In particular, the existence of space characters (in the normalized
minimum literal) and case of letters is significant. A minimum literal
is "normalized by ignoring record starts, condensing record end and
space sequences to a single space, and stripping spaces at the start
or end of the minimum literal." All of this to say that, if one wishes
to introduce a line break in a public identifier, it *must* be done at
an existing space to avoid changing the (normalized) minimum literal.
The latest sgml decl has broken the public identifier for all of the
three character set references just before "//ESC..." which was not
a place where a space appeared in the original public identifier. You
are therefore, in fact, not referencing the registered public texts
you think you're referencing. You should change your "line breaking
algorithm" so that it breaks the public identifiers at an existing space.
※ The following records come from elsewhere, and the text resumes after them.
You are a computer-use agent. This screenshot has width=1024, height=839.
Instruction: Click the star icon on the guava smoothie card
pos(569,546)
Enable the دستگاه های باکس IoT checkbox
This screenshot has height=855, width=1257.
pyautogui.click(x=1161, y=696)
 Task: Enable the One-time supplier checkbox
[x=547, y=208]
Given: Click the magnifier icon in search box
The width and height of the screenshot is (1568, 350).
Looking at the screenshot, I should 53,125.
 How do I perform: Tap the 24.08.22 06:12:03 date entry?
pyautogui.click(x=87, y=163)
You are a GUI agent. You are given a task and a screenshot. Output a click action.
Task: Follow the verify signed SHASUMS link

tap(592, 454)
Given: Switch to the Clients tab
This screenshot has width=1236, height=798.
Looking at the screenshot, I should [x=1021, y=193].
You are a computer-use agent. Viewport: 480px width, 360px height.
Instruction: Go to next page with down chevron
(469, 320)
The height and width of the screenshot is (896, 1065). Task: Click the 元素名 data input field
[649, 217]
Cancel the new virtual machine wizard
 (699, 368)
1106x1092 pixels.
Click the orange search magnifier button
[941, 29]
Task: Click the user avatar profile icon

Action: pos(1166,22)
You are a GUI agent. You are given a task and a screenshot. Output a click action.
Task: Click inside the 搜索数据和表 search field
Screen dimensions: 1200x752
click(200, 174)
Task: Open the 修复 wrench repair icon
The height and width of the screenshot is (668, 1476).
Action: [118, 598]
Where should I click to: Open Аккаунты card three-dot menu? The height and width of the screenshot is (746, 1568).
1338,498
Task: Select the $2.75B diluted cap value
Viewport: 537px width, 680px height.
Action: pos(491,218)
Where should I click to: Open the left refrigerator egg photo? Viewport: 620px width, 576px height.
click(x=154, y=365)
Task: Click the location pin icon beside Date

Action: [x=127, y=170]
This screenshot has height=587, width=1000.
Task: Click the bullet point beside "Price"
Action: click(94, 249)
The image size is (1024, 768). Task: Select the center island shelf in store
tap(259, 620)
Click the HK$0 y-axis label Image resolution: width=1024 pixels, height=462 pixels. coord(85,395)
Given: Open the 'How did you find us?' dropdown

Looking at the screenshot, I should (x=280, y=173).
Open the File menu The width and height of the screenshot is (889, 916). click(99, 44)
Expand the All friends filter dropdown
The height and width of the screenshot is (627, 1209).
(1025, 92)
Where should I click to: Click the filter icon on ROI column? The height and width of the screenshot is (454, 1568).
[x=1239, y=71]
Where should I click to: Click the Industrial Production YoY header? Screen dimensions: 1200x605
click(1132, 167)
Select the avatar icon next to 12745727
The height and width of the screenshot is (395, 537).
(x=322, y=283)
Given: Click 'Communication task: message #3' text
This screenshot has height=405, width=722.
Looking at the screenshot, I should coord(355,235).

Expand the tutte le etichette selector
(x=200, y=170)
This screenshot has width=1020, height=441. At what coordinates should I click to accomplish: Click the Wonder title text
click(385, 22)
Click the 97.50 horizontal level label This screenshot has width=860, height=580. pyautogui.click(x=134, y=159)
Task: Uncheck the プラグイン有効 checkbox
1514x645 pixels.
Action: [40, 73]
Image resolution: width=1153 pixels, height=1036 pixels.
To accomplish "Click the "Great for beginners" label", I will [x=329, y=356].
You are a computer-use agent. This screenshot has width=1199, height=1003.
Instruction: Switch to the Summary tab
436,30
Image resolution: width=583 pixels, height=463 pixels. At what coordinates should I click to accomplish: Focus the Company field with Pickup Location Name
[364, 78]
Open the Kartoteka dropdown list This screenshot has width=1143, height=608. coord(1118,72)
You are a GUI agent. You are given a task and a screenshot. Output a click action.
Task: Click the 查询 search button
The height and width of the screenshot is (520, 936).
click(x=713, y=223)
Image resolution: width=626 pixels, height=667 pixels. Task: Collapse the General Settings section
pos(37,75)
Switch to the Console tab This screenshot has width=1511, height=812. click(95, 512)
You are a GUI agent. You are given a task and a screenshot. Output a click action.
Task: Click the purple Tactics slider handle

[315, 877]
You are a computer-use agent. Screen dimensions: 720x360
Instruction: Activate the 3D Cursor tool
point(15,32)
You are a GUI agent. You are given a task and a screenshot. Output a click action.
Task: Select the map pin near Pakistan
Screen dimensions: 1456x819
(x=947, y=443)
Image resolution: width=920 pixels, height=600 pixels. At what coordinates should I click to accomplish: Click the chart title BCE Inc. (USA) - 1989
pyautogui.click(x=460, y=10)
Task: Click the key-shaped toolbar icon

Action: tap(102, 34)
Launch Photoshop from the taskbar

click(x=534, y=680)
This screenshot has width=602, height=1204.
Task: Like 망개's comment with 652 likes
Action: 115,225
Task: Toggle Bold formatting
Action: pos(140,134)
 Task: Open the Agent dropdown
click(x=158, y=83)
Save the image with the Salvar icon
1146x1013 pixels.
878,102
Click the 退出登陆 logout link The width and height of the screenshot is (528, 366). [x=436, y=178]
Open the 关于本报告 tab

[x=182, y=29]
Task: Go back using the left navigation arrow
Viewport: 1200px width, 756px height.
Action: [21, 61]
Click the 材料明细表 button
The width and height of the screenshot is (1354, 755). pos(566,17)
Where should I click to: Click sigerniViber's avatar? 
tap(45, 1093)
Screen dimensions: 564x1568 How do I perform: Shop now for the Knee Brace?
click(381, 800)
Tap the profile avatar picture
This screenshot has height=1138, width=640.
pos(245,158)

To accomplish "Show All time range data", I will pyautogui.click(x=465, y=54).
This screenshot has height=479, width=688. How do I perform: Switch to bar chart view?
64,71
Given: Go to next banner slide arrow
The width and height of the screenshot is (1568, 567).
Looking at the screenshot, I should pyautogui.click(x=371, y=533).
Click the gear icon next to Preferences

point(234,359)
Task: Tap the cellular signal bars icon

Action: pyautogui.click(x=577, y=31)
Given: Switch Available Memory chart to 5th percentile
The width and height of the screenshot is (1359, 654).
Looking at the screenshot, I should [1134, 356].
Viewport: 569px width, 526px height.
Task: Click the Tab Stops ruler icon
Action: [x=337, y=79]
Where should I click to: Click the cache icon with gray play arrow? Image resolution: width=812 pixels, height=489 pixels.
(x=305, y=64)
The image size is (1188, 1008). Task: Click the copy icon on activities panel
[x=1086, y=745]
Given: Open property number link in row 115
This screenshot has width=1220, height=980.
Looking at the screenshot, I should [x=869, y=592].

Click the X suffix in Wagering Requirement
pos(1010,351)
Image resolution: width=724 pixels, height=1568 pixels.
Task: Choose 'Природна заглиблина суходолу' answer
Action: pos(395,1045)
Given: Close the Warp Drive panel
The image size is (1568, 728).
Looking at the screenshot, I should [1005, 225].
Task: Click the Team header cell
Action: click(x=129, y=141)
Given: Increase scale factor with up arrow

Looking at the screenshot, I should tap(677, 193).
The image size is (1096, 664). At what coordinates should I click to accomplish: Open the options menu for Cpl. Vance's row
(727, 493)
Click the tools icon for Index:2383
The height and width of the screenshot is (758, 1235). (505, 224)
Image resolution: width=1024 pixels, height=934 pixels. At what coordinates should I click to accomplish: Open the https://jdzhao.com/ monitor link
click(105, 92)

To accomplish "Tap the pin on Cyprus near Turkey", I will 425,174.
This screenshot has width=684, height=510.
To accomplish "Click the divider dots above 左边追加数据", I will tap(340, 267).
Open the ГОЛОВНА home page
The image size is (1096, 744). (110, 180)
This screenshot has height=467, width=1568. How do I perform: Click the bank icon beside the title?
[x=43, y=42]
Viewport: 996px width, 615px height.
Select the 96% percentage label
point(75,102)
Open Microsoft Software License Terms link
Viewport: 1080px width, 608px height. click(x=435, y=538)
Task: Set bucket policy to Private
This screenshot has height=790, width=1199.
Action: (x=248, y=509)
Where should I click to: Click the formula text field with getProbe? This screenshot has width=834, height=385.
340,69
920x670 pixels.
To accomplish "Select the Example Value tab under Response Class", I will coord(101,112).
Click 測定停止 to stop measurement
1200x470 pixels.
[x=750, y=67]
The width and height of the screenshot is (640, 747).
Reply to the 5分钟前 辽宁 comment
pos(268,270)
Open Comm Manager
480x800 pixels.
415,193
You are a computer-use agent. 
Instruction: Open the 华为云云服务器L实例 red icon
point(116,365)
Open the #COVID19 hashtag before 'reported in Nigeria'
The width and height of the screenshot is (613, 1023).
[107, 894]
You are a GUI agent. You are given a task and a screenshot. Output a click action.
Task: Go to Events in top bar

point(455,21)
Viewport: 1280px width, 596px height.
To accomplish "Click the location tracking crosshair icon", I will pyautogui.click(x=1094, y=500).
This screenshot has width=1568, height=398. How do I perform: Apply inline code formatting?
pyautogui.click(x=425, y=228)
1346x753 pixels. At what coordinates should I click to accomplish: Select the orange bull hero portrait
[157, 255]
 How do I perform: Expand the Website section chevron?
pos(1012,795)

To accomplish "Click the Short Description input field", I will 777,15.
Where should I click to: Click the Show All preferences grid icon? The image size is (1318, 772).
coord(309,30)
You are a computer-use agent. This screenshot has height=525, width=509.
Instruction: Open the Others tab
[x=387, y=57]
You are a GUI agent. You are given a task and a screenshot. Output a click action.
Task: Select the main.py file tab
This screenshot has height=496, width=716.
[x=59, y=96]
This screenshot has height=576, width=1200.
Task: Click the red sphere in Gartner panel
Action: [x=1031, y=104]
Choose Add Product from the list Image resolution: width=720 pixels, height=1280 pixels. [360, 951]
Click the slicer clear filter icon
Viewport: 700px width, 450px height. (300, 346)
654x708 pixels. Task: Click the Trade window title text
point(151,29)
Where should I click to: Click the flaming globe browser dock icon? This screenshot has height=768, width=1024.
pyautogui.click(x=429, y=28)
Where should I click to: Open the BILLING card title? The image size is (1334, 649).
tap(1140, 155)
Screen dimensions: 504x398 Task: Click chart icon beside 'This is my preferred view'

As far as the quantities, I've written a long message about that already.
In summary, here are my suggestions, though other values may make as much
sense (read my Jan4 message appended below):

QUANTITY SGMLREF
ATTSPLEN 2100
LITLEN 1024
NAMELEN 72 -- somewhat arbitrary; taken from
internet line length conventions --
PILEN 1024
TAGLEN 2100

(I've removed the non-RCS values of GRPCNT, GRPGTCNT, and TAGLEVEL since
no one gave me a good reason why they're necessary when I last raised the
question, but you can put them back in if you think there's good reason.)

paul

Paul Grosso
VP Research Chief Technical Officer
ArborText, Inc. SGML Open

Email: paul@arbortext.com
or pbg@texcel.no

----- Begin Included Message -----

>From pbg Wed Jan 4 14:39:27 1995
Date: Wed, 4 Jan 95 14:39:25 GMT
From: pbg (Paul Grosso)
To: html-wg@oclc.org
Subject: Re: HTML 2.0 SGML declaration [was: ATTSPLEN?]

> From: Paul Burchard <burchard@horizon.math.utah.edu>
>
> pbg@texcel.no (Paul Grosso) writes:
> > LITLEN [...] ATTSPLEN [...] TAGLEN [...]
>
> > Note that it doesn't make sense to expect to be able to
> > enter large values for attributes unless one increases
> > all three of the above quantities.
>
> Thanks for the explanation -- it looks like we have a definite
> problem in the current SGML declaration for HTML, then. It sets
> LITLEN to 1024 in order to provide reasonable room for URLs and FORM
> values, but then leaves ATTSPLEN and TAGLEN at their default values.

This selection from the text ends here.